Received 31 October 2014; Revised 5 December 2014; Accepted 11 December 2014; Published 25 December 2014

Academic Editor: Maurizio Sanguinetti

Copyright © 2014 Shamshul Ansari et al. This is an open access article distributed under the Creative Commons Attribution License, which permits unrestricted use, distribution, and reproduction in any medium, provided the original work is properly cited.

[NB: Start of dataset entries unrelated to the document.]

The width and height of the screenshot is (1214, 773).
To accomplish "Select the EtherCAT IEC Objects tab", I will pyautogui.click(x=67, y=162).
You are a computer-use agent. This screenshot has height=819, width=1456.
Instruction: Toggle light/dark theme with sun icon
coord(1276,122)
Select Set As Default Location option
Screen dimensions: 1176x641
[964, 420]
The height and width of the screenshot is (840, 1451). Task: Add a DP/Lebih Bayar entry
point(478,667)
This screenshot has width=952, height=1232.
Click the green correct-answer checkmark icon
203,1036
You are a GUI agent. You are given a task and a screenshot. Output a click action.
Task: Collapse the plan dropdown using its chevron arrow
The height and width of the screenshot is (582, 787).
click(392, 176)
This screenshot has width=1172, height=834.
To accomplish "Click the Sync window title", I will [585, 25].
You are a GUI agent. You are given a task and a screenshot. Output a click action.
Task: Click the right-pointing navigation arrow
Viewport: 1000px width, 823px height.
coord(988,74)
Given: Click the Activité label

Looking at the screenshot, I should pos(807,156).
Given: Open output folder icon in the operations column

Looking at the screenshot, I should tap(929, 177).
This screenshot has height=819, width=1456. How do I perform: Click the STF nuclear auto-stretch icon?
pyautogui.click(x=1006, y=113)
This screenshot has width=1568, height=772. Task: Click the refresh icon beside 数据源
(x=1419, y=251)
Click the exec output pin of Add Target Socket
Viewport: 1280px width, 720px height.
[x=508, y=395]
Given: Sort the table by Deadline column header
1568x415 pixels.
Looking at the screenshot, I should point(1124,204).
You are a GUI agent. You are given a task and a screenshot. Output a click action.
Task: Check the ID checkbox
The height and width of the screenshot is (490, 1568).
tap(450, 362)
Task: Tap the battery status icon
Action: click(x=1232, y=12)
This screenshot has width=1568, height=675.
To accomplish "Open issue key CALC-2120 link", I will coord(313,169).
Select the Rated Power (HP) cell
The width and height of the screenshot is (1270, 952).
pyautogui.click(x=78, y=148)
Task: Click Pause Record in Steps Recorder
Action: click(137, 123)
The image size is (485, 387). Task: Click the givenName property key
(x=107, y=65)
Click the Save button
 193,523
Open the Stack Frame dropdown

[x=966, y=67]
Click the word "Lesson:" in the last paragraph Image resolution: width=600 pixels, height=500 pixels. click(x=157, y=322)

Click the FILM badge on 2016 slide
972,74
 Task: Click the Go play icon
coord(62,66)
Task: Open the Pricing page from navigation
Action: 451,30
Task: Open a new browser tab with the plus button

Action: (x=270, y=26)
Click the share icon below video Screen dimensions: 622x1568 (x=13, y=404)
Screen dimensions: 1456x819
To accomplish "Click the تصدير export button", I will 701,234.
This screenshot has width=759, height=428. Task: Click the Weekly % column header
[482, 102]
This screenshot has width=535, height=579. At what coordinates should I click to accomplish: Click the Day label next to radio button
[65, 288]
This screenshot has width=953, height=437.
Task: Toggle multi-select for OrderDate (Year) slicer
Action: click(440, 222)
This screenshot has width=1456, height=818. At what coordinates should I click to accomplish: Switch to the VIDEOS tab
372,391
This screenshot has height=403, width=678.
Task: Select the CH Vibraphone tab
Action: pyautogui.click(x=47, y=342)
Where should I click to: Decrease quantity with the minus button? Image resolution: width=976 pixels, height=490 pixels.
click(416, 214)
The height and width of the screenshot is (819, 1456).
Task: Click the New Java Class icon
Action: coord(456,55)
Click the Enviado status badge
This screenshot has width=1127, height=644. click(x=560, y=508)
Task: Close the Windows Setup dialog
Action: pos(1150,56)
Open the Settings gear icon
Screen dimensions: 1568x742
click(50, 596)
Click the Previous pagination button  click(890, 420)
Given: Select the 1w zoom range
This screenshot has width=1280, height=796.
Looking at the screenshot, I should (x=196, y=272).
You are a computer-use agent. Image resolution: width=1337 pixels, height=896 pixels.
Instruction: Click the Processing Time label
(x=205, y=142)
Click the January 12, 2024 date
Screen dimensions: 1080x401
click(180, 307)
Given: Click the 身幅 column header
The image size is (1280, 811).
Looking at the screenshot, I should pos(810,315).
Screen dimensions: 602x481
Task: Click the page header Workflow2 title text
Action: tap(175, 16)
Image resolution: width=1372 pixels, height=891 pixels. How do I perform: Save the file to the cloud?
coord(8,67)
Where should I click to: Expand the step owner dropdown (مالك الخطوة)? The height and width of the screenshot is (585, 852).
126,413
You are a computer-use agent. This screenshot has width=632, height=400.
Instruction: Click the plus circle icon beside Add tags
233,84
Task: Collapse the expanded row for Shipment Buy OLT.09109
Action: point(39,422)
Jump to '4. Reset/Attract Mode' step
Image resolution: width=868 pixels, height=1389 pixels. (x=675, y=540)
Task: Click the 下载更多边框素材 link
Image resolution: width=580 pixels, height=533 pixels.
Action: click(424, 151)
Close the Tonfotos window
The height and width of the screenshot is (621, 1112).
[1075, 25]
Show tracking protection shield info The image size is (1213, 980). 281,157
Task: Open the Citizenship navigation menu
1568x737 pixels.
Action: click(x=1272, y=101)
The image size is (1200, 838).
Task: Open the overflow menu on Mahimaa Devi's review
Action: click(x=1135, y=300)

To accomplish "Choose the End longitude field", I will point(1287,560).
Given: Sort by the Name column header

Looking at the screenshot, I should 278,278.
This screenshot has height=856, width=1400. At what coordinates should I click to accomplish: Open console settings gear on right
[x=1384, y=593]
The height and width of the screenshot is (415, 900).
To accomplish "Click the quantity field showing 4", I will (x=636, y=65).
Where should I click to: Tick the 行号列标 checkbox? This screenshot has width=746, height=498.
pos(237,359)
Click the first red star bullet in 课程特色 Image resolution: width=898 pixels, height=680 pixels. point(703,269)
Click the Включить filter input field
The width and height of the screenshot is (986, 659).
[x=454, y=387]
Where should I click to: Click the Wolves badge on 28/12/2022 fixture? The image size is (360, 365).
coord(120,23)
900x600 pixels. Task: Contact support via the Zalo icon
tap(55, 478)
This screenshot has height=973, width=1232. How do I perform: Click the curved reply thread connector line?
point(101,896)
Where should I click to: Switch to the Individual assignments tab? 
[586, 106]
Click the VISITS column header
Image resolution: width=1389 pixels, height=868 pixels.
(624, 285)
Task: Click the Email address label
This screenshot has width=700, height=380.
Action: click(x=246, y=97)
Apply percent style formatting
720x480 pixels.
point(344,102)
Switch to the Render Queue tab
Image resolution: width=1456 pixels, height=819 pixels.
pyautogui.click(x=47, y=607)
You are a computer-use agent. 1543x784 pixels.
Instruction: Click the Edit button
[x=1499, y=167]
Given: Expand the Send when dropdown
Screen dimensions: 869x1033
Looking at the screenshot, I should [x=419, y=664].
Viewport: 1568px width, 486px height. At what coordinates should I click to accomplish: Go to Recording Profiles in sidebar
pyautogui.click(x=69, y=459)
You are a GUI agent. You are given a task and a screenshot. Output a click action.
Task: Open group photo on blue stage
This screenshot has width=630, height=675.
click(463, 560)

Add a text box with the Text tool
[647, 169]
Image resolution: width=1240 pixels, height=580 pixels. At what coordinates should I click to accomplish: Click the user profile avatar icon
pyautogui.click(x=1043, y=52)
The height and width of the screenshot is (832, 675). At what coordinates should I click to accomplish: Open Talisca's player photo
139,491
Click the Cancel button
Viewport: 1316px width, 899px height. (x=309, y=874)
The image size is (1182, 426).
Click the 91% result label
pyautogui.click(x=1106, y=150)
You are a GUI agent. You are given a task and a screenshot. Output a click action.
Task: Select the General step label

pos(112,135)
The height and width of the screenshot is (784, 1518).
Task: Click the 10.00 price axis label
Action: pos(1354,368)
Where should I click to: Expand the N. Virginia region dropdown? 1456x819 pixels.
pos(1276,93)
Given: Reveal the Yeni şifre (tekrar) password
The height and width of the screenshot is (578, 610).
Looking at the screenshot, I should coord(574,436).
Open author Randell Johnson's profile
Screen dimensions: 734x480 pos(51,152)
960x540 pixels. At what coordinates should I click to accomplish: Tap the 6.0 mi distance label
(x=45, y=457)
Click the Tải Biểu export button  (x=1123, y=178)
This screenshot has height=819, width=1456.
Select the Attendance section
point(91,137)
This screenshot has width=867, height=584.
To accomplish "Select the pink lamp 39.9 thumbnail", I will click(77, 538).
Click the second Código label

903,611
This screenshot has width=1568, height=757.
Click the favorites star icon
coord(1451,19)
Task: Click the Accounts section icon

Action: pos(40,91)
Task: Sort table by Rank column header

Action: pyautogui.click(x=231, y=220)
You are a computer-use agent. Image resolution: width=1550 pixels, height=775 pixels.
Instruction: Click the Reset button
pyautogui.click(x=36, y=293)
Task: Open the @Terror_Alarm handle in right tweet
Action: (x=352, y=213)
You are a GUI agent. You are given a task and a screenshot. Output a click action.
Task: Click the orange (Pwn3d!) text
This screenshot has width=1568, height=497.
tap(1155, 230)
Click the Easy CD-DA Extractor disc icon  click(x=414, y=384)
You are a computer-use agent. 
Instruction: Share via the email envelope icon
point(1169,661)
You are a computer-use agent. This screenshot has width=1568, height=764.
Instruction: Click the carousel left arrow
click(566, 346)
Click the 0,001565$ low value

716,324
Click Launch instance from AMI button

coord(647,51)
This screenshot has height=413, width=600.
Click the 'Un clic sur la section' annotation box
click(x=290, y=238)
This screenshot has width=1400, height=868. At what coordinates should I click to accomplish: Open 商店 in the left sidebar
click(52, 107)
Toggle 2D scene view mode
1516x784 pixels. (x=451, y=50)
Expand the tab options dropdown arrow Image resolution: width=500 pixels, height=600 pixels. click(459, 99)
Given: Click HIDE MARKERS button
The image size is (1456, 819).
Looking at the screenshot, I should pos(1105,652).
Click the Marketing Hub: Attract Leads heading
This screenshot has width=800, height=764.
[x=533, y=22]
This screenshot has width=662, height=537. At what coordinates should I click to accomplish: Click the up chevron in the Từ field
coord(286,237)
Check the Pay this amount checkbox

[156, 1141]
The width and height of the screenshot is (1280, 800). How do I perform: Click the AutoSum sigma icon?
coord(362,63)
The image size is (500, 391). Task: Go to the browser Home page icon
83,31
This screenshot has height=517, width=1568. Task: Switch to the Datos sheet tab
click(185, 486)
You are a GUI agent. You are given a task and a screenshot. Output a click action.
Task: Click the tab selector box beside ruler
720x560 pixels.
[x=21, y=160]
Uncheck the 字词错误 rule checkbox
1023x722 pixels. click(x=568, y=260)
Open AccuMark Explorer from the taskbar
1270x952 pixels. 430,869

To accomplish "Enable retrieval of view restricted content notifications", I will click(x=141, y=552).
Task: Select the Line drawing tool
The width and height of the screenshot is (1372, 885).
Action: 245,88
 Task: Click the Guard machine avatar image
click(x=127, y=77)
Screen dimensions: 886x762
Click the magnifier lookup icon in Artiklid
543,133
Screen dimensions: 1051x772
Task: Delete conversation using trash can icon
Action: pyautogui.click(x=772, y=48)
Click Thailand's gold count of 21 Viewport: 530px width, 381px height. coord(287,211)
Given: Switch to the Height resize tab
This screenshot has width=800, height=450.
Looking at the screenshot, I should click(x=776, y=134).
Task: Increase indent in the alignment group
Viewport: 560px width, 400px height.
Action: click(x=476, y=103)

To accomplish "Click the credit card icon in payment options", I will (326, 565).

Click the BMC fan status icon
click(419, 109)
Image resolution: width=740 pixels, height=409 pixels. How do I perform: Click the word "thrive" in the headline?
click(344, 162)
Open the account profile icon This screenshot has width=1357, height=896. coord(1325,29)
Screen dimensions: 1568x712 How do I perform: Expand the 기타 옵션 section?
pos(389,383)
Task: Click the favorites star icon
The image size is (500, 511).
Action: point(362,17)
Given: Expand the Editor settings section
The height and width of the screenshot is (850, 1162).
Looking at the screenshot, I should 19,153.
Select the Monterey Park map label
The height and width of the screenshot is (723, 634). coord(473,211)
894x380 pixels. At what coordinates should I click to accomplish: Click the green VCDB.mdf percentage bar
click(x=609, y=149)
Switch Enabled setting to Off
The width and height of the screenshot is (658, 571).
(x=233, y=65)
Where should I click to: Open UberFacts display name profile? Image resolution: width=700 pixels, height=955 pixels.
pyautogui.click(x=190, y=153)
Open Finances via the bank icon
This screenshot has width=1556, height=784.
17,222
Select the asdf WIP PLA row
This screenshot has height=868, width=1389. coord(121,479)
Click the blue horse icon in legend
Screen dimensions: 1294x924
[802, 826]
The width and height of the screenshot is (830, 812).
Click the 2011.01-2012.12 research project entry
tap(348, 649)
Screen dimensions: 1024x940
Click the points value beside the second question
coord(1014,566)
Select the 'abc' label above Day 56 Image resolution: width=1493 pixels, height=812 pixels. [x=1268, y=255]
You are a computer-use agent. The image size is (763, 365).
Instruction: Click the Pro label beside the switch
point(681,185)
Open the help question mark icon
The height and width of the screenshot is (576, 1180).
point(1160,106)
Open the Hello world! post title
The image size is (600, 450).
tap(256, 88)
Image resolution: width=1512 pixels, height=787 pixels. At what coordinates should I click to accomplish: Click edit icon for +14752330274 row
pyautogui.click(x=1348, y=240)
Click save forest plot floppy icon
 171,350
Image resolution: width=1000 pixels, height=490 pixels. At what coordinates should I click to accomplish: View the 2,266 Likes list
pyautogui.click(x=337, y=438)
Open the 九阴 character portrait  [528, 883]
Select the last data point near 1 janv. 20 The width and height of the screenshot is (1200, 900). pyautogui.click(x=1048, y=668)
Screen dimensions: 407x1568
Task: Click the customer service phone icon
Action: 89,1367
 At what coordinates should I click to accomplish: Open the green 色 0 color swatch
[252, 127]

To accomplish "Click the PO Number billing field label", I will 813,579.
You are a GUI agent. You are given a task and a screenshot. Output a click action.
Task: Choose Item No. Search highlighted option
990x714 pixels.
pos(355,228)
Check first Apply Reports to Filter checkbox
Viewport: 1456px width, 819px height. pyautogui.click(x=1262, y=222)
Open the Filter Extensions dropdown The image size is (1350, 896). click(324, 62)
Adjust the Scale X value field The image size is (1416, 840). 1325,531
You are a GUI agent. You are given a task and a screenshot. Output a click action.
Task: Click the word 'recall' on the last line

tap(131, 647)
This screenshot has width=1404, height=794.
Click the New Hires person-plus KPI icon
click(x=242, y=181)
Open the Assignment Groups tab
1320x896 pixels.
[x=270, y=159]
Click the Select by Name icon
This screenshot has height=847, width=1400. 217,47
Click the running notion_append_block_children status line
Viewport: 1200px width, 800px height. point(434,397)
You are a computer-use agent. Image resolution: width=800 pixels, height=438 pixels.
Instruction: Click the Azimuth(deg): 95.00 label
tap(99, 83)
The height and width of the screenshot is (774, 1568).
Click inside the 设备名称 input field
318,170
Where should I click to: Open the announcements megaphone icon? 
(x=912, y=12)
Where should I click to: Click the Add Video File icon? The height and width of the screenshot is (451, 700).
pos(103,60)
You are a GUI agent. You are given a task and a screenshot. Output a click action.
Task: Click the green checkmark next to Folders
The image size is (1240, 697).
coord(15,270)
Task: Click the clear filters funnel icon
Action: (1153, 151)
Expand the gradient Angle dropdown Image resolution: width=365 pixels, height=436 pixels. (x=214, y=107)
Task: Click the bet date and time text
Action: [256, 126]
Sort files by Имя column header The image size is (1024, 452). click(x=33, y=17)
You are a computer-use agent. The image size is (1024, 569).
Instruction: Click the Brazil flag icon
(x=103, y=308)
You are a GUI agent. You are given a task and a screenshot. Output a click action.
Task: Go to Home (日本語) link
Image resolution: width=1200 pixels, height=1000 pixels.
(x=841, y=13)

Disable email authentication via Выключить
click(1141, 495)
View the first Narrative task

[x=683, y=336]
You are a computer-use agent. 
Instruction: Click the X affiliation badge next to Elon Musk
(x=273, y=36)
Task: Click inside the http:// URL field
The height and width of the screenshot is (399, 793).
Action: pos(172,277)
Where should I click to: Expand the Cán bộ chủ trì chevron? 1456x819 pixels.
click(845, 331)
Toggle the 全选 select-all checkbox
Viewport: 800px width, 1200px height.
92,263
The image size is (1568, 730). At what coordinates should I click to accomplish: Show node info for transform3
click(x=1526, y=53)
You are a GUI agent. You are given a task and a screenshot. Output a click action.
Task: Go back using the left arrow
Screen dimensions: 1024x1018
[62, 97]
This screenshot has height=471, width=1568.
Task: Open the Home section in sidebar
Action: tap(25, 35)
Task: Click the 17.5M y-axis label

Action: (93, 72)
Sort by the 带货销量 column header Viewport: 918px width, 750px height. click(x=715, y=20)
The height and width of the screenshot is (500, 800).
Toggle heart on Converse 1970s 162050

Introduction. Children are among the most vulnerable population groups to contract illnesses. The varying microbiological pattern of septicemia warrants the need for an ongoing review of the causative organisms and their antimicrobial susceptibility pattern. Therefore, the objective of this study was to document the bacterial etiology of childhood septicemia and its antibiotic susceptibility profile. Methods. Cross-sectional type of study in 1630 suspected patients was conducted at CMCTH from January 2012 to December 2013. Blood samples were collected aseptically for culture. The organisms grown were identified by standard microbiological methods recommended by American Society for Microbiology (ASM) and subjected to antibiotic susceptibility testing by modified Kirby-Bauer disk diffusion method. Methicillin resistance was confirmed using cefoxitin and oxacillin disks methods. Results. Septicemia was detected in 172 (10.6%) cases. Among Gram-positive organisms, coagulase negative staphylococci (CoNS) were leading pathogen and Acinetobacter spp. were leading pathogen among Gram-negative isolates. Vancomycin, teicoplanin, and clindamycin were the most effective antibiotics against Gram-positive isolates while amikacin was effective against Gram-positive as well as Gram-negative isolates. Methicillin resistance was detected in 44.4% of Staphylococcus aureus. Conclusions. This study has highlighted the burden of bacterial etiology for septicemia among children in a tertiary care center of central Nepal.